Thursday, March 20, 2014

TDM

TDM.

While this acronym is a homophone for Te Deum and tedium, it really it is for Time Division Multiplexing. It's the straightforward way of dividing up bandwidth by quickly switching from one signal to another - straightforward enough to be a common science museum display, anyway. The guy presenting today brought it up in reference to online voice systems and asked if anyone knew what decade in which it was invented. He followed up by asking what century...

The 19th, it turns out. Invented in the 1870s by Émile Baudot, and used in telegraph systems, it began wider use for telephones in the 1950s and 1960s.

For those following along, of course, those are interesting dates, especially together. Both are post-war periods, at least in the United States. (The Franco-Prussian War, which Baudot was involved in before this invention, seems similarly like a Crisis period, at least on initial inspection.) Is there a reason this technology entered widespread use during First Turnings?

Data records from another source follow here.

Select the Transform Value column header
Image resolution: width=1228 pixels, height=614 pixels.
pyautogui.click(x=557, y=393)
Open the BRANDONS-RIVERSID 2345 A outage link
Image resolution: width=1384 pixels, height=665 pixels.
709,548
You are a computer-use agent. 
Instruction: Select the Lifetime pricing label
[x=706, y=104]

Consider that it was previously-proven technology when phone systems were being implemented - why wasn't it used right from the start? Is it possibly related to the fact that the telephone - and the telephone company - were invented at almost the same time?

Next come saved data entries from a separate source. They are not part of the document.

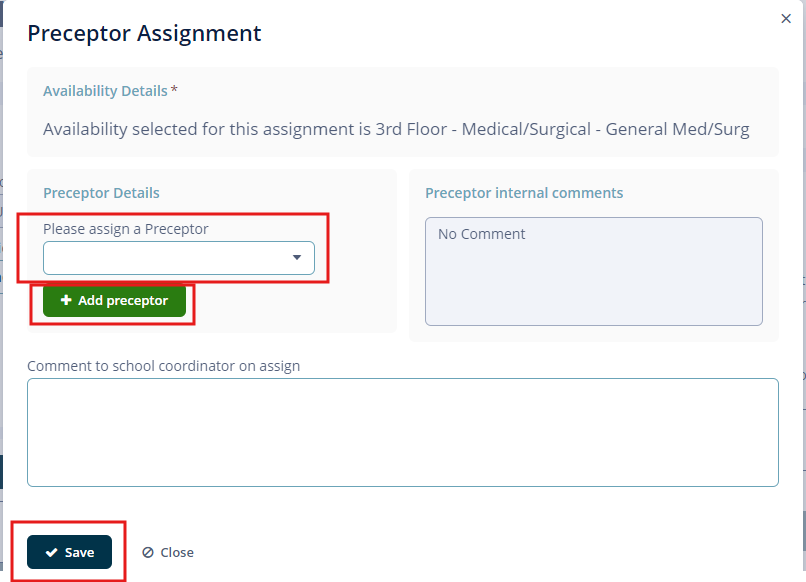Click the dropdown caret in preceptor selector
The height and width of the screenshot is (582, 806).
[297, 258]
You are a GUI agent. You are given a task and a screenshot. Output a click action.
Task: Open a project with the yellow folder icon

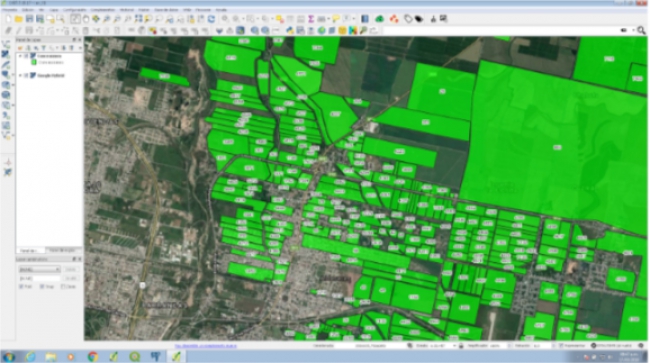(x=19, y=19)
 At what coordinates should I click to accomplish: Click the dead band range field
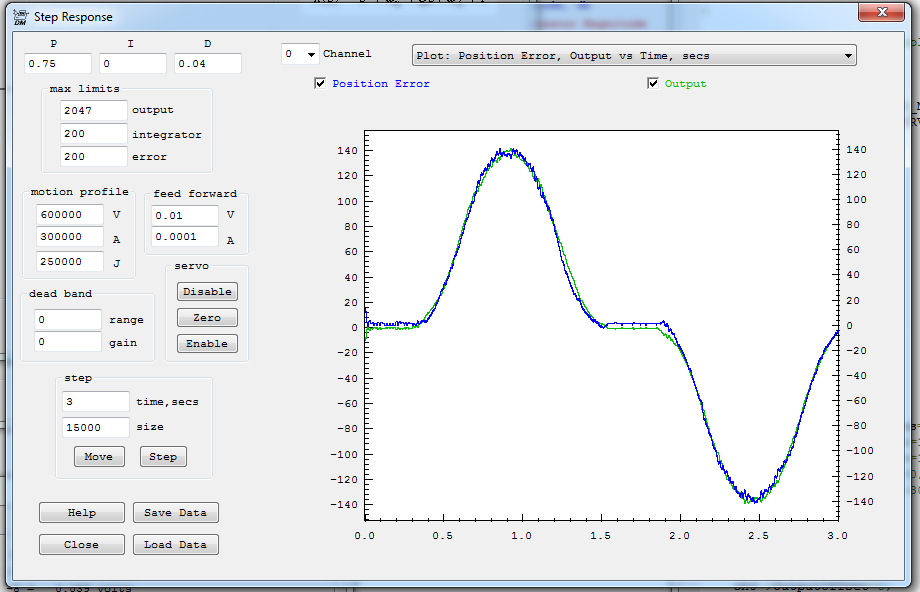[67, 320]
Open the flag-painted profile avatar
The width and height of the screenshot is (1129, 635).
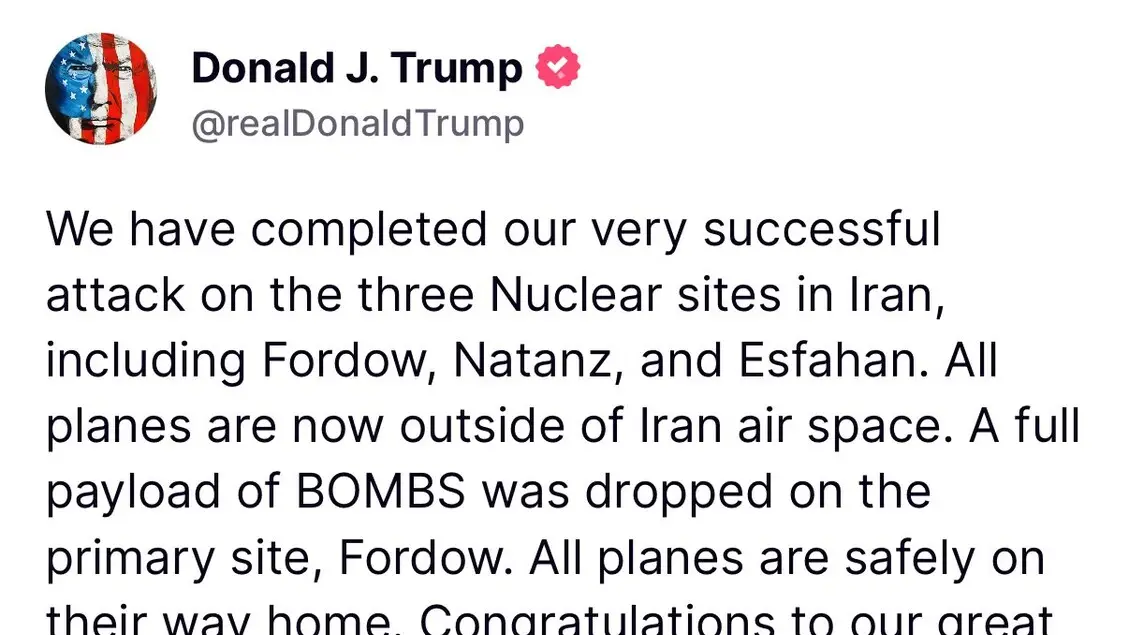point(101,89)
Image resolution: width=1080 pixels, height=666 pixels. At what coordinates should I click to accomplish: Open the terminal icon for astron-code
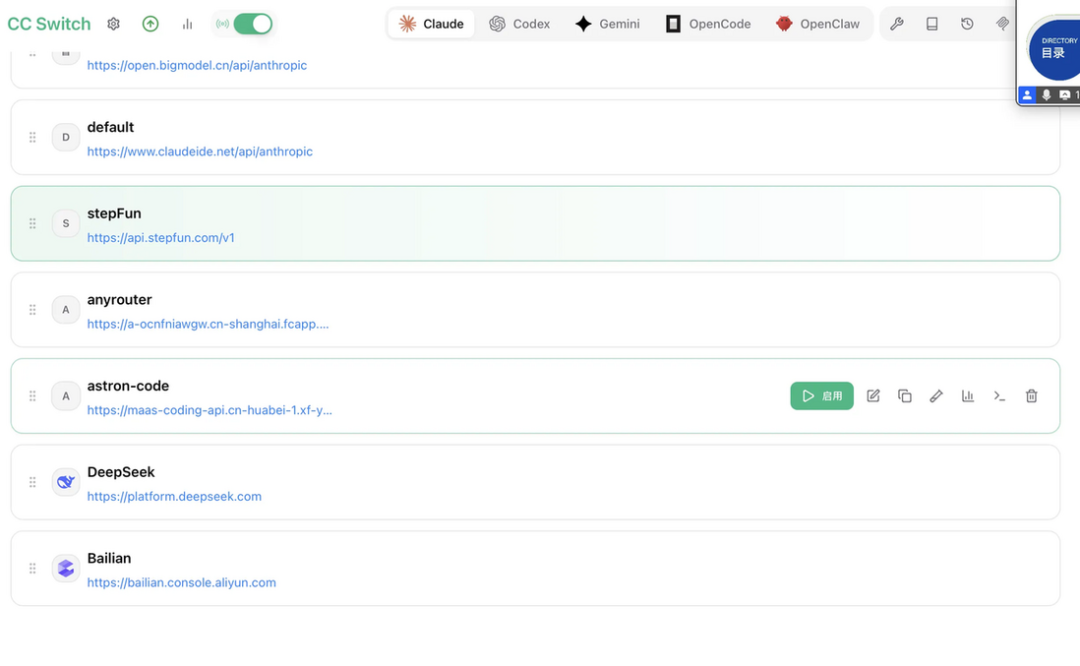click(999, 396)
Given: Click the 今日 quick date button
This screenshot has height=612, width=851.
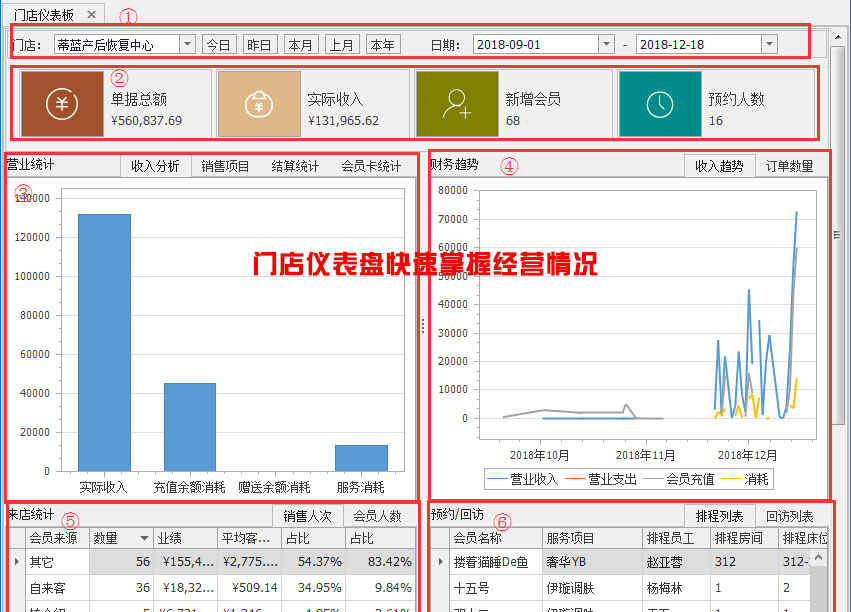Looking at the screenshot, I should [218, 44].
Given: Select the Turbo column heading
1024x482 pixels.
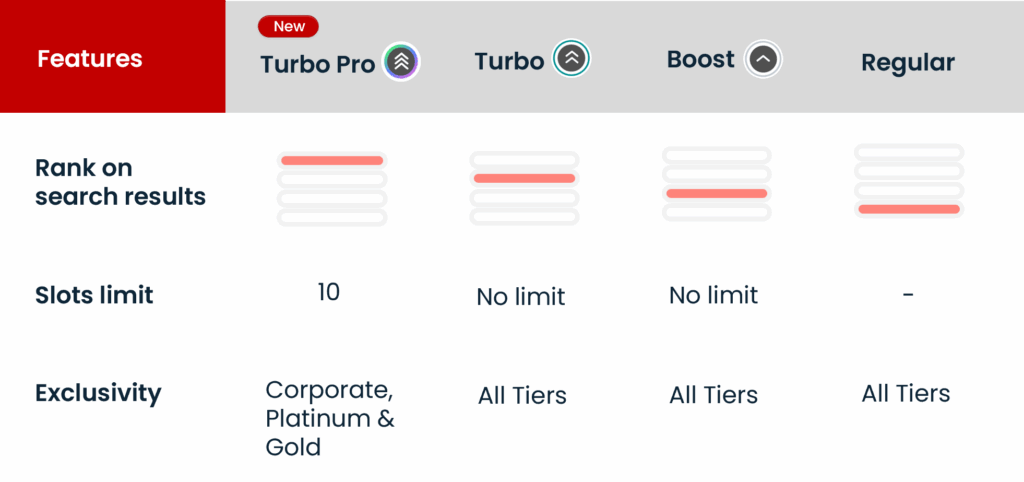Looking at the screenshot, I should pos(509,61).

That is a deep enough question that it wouldn't be possible to answer it in a single post. There are limited instances to compare it with, other reasons it might have happened this way, reasonable explanations that depend only on the normal diffusion of technology and associated technical build-outs.

It's at least an interesting coincidence, though. What will be the equivalent implementation in 20 years, after the current Crisis ends?